インボイス制度の導入と電子帳簿保存の開始は、時期が近いことから混同されることが多いのですが、全く別の制度となっております。
インボイス制度
インボイス制度の正式名称は「適格請求書等保存方式」といい、制度がスタートすると「インボイス(=適格請求書)の発行事業者でないと消費税の控除が受けられなくなる」というものです。
▼詳しい記事はこちら
https://www.upp-medical.com/column/clinic-management/7088/
電子帳簿保存法
電子帳簿保存法は、国税関係の帳簿や書類を電子データで保存することを認める法律です。
▼詳しい記事はこちら
https://www.upp-medical.com/column/clinic-management/6974/
2.開始時期
開始時期も下記の通り異なっています。
《開始時期》
・インボイス制度は令和5年10月
・電子帳簿保存法は令和6年1月
電子帳簿保存は当初令和4年1月開始でしたが、2年間は強制適用が延長され、現在は移行期間のような取り扱いとなっております。
医院の各制度への取組必要性は以下のようになっております。
3.経費分のインボイスについて
本則課税適用事業者のみ対応が必要なものとなります。原則、消費税が課税されている全ての経費についてインボイス番号の確認が必要となります。特に影響が大きいものの例としては、
・歯科技工所への技工外注費
・業務委託を行っている場合の委託費用
・テナントの支払家賃
等が上げられます。これらは金額が大きく消費税計算への影響が大きいため、事前にインボイス登録をされているか各業者に確認をされることをお勧め致します。
他にも細かいものは、「個人飲食店や個人タクシーを利用した場合等様々なものにインボイス番号が必要となり、番号がない場合は、医院が納税する消費税が増える」と考える必要があります。
3.電子帳簿保存法への対応について
紙でもらった書類をスキャナ等で電子化する必要はありません。紙書類のスキャナ保存は任意となっており、スキャナ保存を実施する場合の要件を満たすことも難しい為、医院で対応しなければならない電子帳簿保存法とは、電子取引データの保存となります。

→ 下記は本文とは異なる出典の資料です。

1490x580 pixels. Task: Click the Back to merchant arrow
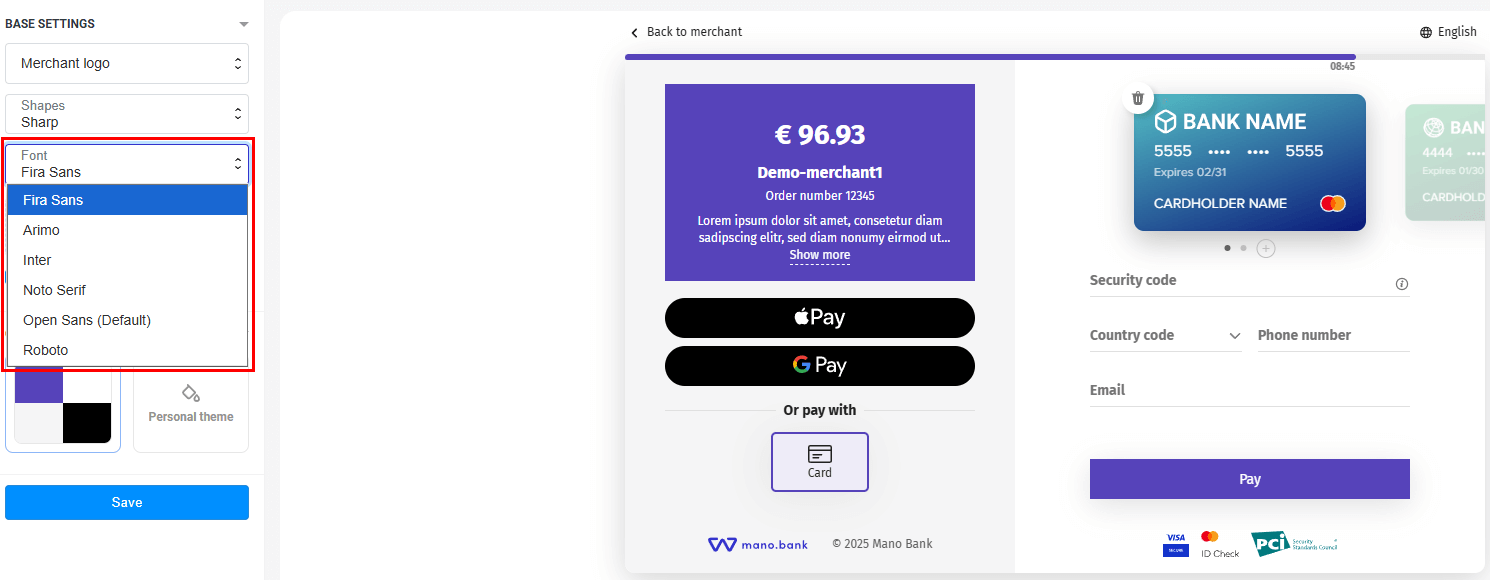634,33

電子取引データの保存の対象となるものは以下のようなものが挙げられます。
・ETCカードを利用した場合の領収書
・インターネットショッピングを行った場合に紙の領収書が商品に同梱されずメールやECサイトよりダウンロードが必要なもの
・業者よりメール添付にて請求書や領収書が送られているようなもの
(添付がなく、メール本文に詳細が記載されている場合はメール本文のデータ保存が必要)等となります。
尚、クレジットカードの利用明細を電子保存したとしても、この電子データ保存の要件は満たさない為、注意が必要です。
あくまでも、取引ごとに紙の領収書であれば紙保存を、電子データであれば電子データをパソコン内に保存する必要があります。